Current differential amplifier with different input impedances?

[Sioux12]

Hello!
Consider page 2 of the datasheet for current differential amplifier "LM2900/LM3900/LM3301 Quad Amplifiers", "Schematic and Connection Diagrams".
They are 4 identical differential amplifiers. The first stage gets two currents as its inputs: I_IN+ and I_IN-. Their difference (I_IN+) - (I_IN-) is the current input of the second stage.
As stated in the "General Description",

These amplifiers make use of a current mirror to achieve the non-inverting input function.

So, the "diode" connected to the +INPUT pin actually represents a diode-connected transistor, which is the master branch of a current mirror; the transistor of the slave branch is on his right hand side and it is explicitly shown.
Assuming that a DC operating point is defined, consider the small-signal equivalent circuit of the first stage. The small signal impedances from the two input pins, obtained considering just a small AC voltage and current variations around the DC operating point, look different to me.

The +INPUT pin faces two small-signal impedances in parallel:

• the one of a diode-connected transistor, which is very low (being the input of a current mirror);
• the one looking into the base of an ordinary BJT, which is higher.

Text and element-pointing records:
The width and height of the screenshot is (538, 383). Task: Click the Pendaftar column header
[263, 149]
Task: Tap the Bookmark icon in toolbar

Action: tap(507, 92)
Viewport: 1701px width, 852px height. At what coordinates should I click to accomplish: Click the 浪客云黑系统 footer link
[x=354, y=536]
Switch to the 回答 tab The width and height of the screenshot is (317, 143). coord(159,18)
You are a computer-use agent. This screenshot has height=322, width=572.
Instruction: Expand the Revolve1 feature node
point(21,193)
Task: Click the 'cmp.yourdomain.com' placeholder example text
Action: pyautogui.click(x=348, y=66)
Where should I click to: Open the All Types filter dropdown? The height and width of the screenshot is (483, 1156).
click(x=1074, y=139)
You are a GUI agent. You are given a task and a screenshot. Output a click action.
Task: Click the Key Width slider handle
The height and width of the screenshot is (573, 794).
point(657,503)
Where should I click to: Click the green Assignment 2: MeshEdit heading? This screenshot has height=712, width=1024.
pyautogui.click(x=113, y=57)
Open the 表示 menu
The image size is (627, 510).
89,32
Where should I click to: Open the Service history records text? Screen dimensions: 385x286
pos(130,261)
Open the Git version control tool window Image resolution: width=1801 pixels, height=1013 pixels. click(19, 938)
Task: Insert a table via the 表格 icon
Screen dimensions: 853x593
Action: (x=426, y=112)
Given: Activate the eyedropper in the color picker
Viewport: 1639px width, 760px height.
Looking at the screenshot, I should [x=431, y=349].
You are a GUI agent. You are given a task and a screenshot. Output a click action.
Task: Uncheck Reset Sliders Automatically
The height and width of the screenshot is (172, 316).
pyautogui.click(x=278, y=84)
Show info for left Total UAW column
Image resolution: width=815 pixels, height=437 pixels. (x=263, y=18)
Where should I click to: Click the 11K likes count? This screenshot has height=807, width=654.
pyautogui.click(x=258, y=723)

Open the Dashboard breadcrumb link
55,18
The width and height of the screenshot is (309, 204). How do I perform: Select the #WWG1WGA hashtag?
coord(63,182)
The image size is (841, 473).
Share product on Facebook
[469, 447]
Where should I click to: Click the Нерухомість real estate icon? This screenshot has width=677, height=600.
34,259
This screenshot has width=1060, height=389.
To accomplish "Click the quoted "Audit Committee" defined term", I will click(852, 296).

### PROBLEMS
**a.** Retype, word for word, everything in the forum post about the current differential amplifier from "Current differential amplifier with" down to "non-inverting input function.".
**b.** Answer these questions using the forum post about the current differential amplifier:
(i) How many identical differential amplifiers does the post say the device contains?
(ii) According to the quoted "General Description", what do these amplifiers use to achieve the non-inverting input function?
(iii) How many small-signal impedances in parallel does the +INPUT pin face?

### SOLUTION LIST
**a.**
Current differential amplifier with different input impedances?

[Sioux12]

Hello!
Consider page 2 of the datasheet for current differential amplifier "LM2900/LM3900/LM3301 Quad Amplifiers", "Schematic and Connection Diagrams".
They are 4 identical differential amplifiers. The first stage gets two currents as its inputs: I_IN+ and I_IN-. Their difference (I_IN+) - (I_IN-) is the current input of the second stage.
As stated in the "General Description",

These amplifiers make use of a current mirror to achieve the non-inverting input function.

**b.**
(i) Four.
(ii) A current mirror.
(iii) Two.